» Your instructions
Gather from the listing below each line that includes the word "agent", and copy it.

» Input for this task

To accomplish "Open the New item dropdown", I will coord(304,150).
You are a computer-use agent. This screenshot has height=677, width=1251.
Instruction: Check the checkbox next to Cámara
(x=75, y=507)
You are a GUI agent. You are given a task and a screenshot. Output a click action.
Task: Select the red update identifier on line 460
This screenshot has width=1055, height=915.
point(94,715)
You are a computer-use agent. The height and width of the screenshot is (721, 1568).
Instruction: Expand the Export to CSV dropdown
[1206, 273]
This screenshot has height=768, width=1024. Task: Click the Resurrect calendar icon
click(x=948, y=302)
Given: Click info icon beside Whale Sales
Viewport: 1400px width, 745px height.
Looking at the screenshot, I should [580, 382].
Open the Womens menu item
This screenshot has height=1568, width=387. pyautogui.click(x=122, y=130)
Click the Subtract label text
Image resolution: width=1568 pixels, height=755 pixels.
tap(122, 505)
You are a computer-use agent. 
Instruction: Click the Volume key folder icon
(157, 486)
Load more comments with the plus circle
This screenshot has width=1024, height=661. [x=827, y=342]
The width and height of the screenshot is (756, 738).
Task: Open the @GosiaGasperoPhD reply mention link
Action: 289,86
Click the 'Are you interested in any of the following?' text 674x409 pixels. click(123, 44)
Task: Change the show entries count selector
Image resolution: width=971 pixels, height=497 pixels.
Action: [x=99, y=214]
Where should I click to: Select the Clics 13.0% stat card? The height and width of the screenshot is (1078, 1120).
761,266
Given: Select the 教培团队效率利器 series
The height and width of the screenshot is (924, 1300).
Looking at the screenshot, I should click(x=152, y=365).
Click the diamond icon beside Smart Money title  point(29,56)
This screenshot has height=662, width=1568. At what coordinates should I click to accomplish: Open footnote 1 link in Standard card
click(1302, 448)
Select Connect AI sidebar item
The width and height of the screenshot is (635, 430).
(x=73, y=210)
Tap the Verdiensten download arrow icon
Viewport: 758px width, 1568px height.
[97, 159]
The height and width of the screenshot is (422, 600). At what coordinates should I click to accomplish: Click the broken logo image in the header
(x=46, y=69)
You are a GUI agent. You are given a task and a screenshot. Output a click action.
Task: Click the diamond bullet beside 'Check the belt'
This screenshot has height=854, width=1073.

» Your response
You are a computer-use agent. This screenshot has height=677, width=1251.
You are a GUI agent. You are given a task and a screenshot. Output a click action.
You are a computer-use agent. The height and width of the screenshot is (721, 1568).
You are a computer-use agent. 
You are a GUI agent. You are given a task and a screenshot. Output a click action.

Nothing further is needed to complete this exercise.